1.オス特有の発情に関わる病気
精巣腫瘍
精巣腫瘍の代表はセルトリノーマといいますが、悪性腫瘍で転移まで時間がかかるものの放置すると助かりません。本来陰嚢に落ちてくるはずの精巣が途中で止まる事も多く(停留睾丸)、この場合正常な犬に比較して14倍ほどの確率で腫瘍化します。外に出ていれば腫瘍化しても即発見できますが、腹腔内に停留していた精巣が腫瘍化した場合は発見が遅れて手遅れになりやすいです。このような犬の場合は腫瘍化が始まる4歳くらいまでに停留していた精巣を含めて去勢する必要があります。
肛門周囲腺腫
肛門の廻りの分泌腺に発生する腫瘍でメスでもできますが、圧倒的にオスに多いです。悪性の場合は肛門周囲腺癌になります。
前立腺肥大・腫瘍
膀胱の後ろに位置する前立腺が高齢化とともに肥大して排尿、排便障害などを引き起こします。
会陰ヘルニア
尾の付け根の筋肉が弱くなり、やぶれて皮下に腹腔内の臓器が飛びでてくる病気です。
片側の時もあれば両側に起きる事もあります。肛門脇が大きく膨らんで排便障害、排尿障害を引き起こします。
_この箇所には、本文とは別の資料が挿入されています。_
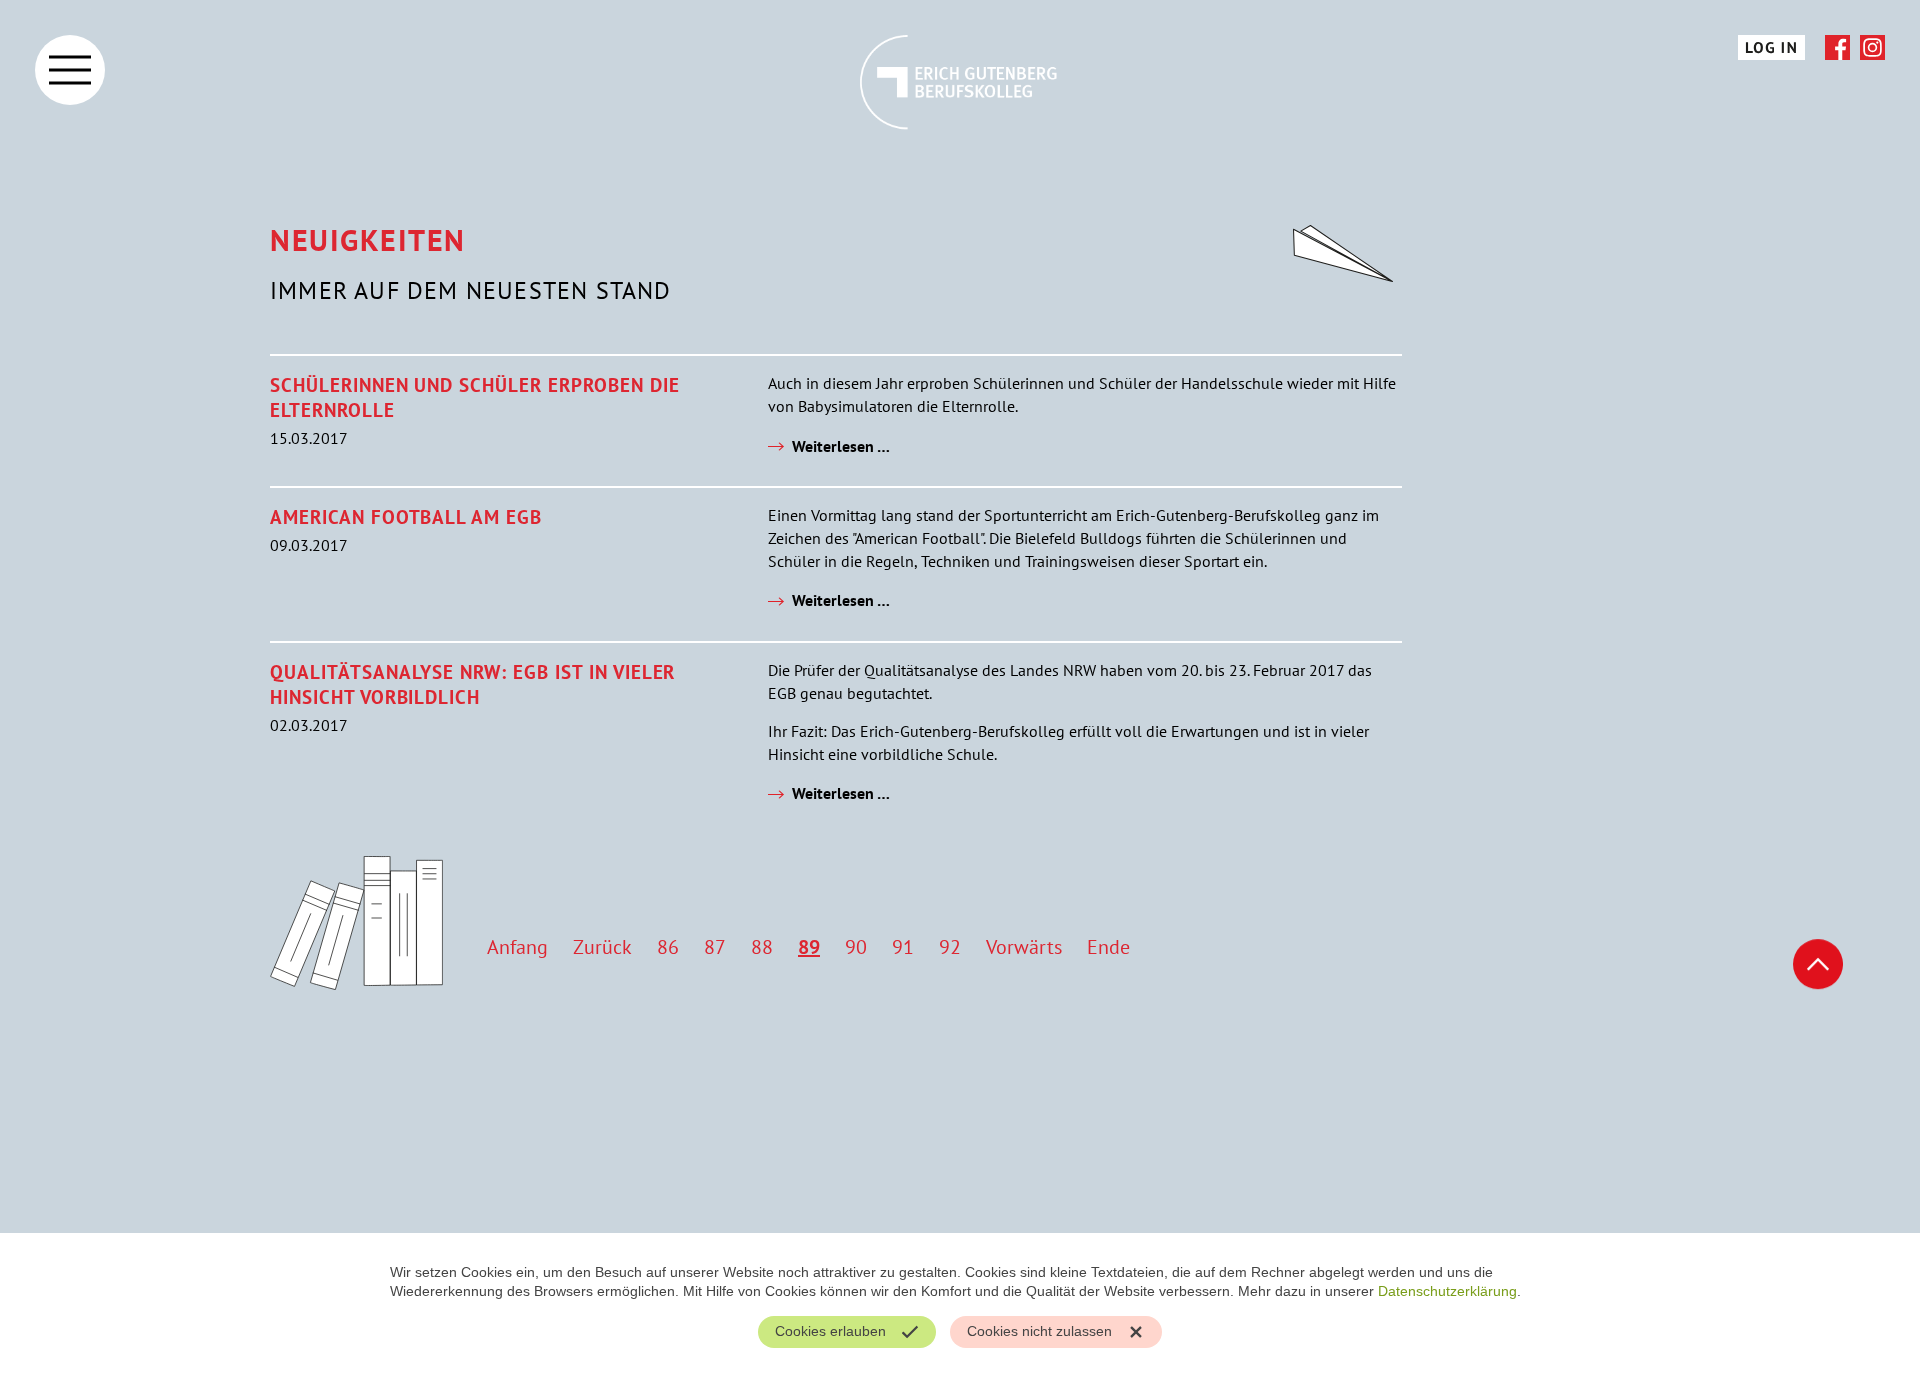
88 (762, 947)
これらオス特有の病気は発症前に去勢手術をすると予防する事が可能です。
包皮炎
包皮(陰茎の亀頭部を覆う薄い皮膚)の内部に細菌が繁殖して膿が溜まります。多くは放置しても問題ありません。
2.メス特有の発情に関わる病気
子宮蓄膿症
5歳以上のメス犬に頻発する病気です。子宮に膿が溜まり放置した場合、腹膜炎を起こしてほぼ助かりません。しかし、早期であれば多くは手術で治ります。メス犬の高齢疾患で最も注意すべき病気です。避妊手術で予防可能です。
乳腺腫瘍
犬の腫瘍では非常に多い病気です。犬の乳腺腫瘍の悪性度は50%。つまり半数は放置すると転移して死亡します。しかし、発情が3回くるまでに避妊手術を受けた犬では乳腺腫瘍の発生がほとんどありません。3回以上発情した犬の場合でも、やはり若いうちに避妊された犬ほど発症率が低くなります。
膀胱炎
雌の尿道は太く短い為に雄に比較して細菌感染に弱く膀胱炎になりやすい傾向があります。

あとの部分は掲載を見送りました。